Penflip-header-logo@2x

Penflip updates, bug fixes, and ramblings

Nerding out: a funky image regex

An ongoing issue with Penflip is compiling projects for download (e.g. to PDF). The basic idea is simple and most of the time it works flawlessly, but with arbitrary user input there will be curveballs. And I see every single curveball imagineable.

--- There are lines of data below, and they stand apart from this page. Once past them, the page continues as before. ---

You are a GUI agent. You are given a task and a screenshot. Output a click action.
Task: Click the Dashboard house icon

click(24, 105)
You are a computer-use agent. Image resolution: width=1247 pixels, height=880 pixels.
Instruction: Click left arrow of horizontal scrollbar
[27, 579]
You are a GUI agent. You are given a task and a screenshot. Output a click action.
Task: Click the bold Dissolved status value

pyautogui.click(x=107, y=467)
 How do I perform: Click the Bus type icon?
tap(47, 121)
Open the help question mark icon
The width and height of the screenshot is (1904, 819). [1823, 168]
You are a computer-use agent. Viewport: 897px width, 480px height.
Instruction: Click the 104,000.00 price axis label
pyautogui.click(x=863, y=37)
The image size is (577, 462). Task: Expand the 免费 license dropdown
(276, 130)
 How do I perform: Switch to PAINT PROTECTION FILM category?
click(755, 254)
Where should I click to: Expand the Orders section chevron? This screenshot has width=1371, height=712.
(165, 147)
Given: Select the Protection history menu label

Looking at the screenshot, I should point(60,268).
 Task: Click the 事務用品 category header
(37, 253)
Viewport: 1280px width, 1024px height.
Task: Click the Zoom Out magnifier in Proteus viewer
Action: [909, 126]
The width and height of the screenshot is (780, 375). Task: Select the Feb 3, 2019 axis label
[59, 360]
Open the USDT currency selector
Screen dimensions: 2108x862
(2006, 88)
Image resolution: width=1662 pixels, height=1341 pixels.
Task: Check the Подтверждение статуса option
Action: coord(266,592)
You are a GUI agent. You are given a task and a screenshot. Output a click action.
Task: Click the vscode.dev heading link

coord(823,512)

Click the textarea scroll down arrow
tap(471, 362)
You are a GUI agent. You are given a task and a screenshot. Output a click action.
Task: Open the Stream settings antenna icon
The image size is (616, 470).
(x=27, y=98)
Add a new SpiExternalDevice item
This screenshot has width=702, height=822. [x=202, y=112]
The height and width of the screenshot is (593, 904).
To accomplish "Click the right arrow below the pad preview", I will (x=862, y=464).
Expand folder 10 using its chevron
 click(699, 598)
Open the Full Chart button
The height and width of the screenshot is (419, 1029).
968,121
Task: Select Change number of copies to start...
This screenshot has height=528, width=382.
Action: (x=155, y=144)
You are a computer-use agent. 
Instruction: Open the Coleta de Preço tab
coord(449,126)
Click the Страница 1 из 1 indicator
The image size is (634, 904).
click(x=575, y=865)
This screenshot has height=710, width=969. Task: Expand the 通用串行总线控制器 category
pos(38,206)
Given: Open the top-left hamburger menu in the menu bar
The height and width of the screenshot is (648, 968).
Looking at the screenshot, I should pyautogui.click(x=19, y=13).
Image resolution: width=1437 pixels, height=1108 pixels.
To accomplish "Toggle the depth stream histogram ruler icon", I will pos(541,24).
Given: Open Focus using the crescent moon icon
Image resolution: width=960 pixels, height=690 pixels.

Even with fantastic open source libraries like Pandoc, I still have quite a bit of code for pre-processing, for example: downloading images that are referenced in projects. Before converting to PDF, markdown files are converted to LaTeX. Image urls are parsed from the LaTeX for downloading. This was my regex:

/(https|http):\/\/.*?(jpeg|jpg|png|gif|bmp)/i

Look for an image url and stop at the first image extension. Simple enough. Turns out an image extension can be included twice in a url. In hindsight, it's obvious that this is possible from a technical standpoint, but I didn't consider it to be a likely scenario. So of course it happened. Here's a url that broke the regex:

http://upload.wikimedia.org/wikipedia/commons/thumb/d/d6/Pachinko_balls.jpg/800px-Pachinko_balls.jpg

Note the two .jpg extensions. Ugh. My regex returned:

http://upload.wikimedia.org/wikipedia/commons/thumb/d/d6/Pachinko_balls.jpg

Here's a better regex, using positive lookbehinds and lookaheads to capture the full url:

/(?<=\\includegraphics{)(https|http):\/\/\S*?\.(jpeg|jpg|png|gif|bmp)(?=})/i

Problem solved!